## WHAT YOU HAVE TO DO
Scan the entries below line by line and state how many lines contain the string "computer", giving only the number.

DATA IN THIS EXERCISE: Begin

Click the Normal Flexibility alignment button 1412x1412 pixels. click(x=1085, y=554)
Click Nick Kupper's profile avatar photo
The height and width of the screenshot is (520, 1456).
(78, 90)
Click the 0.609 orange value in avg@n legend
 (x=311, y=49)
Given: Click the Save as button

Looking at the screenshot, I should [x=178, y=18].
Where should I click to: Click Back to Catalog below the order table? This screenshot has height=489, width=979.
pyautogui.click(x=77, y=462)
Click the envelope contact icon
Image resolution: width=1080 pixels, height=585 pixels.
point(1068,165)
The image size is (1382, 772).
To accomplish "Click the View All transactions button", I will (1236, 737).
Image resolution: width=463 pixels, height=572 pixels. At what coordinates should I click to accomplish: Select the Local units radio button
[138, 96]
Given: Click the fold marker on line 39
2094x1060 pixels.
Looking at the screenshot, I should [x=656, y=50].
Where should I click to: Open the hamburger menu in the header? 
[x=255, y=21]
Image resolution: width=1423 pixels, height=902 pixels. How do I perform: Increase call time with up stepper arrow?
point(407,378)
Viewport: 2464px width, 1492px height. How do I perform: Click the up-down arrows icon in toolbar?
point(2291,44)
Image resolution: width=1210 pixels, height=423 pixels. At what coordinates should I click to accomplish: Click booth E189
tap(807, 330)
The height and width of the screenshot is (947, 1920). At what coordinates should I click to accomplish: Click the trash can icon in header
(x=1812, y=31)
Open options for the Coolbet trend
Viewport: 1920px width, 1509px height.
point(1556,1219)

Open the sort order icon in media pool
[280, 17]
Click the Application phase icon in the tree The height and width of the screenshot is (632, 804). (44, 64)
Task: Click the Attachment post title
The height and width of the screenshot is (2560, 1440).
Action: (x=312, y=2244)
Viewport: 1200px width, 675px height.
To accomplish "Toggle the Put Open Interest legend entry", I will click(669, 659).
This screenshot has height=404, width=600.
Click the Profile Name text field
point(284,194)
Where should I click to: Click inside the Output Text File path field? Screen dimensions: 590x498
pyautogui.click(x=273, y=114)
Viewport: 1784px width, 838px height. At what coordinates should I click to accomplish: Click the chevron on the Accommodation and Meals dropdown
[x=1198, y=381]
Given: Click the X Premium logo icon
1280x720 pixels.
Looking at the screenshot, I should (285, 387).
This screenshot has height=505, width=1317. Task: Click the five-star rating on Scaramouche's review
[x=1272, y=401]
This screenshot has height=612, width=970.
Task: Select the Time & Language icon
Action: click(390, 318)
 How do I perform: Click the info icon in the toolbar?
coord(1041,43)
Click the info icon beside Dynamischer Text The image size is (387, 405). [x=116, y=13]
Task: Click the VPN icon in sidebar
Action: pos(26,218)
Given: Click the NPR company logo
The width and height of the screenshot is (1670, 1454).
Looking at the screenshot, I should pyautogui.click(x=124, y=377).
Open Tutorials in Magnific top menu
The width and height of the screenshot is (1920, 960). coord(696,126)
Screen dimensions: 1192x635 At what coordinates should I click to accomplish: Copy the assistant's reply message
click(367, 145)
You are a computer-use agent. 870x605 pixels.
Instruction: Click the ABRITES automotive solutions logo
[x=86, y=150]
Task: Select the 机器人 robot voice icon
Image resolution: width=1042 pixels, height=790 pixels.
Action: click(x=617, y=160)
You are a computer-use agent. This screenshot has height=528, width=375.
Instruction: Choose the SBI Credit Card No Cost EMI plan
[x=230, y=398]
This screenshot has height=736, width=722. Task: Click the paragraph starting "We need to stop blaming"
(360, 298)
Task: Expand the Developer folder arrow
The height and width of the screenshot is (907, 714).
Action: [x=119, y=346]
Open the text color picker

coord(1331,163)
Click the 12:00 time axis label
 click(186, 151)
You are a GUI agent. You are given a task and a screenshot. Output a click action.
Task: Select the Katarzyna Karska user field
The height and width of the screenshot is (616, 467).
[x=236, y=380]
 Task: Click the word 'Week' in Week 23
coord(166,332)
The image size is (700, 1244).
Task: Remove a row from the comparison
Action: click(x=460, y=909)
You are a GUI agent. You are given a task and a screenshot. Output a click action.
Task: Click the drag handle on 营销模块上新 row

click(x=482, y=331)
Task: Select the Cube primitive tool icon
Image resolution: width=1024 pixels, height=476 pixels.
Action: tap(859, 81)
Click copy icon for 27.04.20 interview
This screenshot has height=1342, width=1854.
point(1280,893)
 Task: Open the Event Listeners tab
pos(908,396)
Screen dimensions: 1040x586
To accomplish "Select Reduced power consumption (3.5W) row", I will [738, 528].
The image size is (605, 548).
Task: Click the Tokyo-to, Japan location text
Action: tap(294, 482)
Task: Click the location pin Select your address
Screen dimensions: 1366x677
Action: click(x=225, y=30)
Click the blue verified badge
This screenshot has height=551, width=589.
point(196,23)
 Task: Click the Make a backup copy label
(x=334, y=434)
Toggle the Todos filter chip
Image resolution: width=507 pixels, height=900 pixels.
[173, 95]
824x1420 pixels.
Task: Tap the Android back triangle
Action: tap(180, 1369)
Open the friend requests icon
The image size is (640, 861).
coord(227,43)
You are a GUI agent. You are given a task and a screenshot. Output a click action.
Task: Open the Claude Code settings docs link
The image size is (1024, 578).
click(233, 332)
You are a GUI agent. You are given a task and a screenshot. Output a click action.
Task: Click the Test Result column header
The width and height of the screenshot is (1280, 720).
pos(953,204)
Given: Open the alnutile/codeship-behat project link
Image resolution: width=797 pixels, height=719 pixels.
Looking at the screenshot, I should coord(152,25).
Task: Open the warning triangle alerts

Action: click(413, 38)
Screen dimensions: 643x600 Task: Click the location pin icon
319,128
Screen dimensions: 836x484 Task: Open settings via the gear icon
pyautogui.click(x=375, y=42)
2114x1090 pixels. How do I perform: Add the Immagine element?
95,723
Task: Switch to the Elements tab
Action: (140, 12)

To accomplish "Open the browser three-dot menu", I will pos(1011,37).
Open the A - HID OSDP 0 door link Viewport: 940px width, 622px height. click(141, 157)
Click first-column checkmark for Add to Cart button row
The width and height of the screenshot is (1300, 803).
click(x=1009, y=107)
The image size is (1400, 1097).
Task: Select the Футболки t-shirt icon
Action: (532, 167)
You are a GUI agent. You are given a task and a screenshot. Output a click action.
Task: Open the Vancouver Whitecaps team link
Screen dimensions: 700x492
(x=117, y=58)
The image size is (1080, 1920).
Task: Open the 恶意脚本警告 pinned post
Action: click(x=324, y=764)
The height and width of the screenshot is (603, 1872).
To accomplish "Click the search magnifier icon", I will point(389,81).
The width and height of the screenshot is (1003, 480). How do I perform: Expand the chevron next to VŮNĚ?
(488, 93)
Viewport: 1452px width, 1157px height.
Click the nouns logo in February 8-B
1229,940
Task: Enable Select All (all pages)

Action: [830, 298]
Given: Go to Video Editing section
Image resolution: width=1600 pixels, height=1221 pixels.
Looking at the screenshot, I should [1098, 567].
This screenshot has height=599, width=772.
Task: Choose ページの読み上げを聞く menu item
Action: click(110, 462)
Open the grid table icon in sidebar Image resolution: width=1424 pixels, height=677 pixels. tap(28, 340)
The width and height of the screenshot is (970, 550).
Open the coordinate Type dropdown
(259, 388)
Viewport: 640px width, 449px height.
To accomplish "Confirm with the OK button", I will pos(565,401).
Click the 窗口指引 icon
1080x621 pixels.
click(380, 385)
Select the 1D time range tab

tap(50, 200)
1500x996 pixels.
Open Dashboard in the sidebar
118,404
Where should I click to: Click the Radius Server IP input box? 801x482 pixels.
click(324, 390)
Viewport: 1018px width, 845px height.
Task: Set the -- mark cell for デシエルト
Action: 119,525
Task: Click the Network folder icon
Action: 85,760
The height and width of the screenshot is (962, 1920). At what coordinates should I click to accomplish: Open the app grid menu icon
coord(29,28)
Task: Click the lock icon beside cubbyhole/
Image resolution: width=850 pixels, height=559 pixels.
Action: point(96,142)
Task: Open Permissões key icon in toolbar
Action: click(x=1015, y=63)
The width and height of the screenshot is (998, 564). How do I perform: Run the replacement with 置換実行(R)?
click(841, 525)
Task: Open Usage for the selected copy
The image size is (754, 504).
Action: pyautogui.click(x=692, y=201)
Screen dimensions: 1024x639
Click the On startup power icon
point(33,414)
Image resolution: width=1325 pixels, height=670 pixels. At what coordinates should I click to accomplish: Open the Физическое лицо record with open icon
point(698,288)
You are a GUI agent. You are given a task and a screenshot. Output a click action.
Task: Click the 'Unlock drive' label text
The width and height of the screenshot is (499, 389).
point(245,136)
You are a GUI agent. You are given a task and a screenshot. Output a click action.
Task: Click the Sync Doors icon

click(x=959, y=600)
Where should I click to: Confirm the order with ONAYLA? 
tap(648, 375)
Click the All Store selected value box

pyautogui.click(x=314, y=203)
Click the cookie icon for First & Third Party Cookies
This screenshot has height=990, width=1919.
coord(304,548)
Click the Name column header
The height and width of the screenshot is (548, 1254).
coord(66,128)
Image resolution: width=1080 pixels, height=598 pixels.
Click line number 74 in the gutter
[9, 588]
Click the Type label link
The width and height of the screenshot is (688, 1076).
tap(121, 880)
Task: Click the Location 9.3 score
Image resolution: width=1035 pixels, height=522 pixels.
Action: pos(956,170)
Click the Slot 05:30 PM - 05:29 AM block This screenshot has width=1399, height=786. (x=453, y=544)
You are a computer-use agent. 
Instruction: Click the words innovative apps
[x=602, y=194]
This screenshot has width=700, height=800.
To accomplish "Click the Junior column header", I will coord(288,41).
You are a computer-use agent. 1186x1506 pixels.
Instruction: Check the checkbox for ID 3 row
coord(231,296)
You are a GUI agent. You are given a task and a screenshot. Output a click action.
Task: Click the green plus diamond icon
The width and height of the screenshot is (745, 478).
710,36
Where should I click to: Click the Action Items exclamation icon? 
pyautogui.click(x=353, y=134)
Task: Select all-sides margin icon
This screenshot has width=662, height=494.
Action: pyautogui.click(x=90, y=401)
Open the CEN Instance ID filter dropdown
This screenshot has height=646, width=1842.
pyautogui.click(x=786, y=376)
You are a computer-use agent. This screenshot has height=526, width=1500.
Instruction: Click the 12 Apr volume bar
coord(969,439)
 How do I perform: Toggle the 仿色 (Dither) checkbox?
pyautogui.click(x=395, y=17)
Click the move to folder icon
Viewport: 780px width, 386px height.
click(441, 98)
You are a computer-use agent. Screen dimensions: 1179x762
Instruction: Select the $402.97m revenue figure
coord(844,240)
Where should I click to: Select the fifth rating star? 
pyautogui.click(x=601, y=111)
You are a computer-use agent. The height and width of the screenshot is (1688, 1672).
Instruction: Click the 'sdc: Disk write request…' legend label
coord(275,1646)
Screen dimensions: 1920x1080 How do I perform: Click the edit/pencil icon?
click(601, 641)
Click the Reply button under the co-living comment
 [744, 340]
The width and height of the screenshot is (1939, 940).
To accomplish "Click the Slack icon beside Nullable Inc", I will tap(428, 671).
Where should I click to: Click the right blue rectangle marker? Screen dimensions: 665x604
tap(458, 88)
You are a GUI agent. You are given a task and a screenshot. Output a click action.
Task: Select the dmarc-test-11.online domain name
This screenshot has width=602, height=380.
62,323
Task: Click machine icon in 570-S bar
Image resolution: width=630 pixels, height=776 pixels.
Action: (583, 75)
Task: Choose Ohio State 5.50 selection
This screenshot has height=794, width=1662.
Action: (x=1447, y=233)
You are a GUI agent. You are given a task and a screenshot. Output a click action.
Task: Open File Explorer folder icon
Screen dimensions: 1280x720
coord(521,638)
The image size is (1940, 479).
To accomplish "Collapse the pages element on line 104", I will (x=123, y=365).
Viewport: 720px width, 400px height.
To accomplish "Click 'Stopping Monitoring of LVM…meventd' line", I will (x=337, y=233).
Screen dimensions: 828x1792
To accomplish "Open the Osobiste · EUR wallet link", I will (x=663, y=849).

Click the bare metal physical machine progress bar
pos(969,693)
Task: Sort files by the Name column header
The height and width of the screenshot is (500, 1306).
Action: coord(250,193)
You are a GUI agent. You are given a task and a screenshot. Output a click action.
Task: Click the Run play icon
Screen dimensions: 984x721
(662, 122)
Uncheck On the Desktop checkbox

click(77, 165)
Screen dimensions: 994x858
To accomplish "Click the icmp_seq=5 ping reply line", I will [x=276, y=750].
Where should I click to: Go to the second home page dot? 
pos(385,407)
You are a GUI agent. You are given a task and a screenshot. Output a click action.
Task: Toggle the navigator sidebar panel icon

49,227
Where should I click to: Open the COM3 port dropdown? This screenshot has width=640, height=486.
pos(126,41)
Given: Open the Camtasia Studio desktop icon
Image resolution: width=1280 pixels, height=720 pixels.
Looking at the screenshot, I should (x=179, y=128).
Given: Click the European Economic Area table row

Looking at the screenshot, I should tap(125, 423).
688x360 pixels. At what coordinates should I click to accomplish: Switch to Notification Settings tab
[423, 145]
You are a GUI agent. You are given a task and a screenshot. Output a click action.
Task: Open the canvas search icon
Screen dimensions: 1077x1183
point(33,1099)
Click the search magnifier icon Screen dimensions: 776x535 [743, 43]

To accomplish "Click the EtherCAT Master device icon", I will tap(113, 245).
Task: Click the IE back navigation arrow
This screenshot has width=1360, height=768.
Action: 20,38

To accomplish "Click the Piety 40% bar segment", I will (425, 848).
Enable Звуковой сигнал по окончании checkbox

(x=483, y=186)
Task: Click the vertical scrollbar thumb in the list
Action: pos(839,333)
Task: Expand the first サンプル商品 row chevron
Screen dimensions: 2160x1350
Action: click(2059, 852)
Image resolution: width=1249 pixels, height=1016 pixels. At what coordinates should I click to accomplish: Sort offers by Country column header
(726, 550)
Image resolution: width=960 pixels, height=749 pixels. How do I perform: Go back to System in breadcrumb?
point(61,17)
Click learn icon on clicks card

DATA IN THIS EXERCISE: End

## SOLUTION TO THIS EXERCISE
7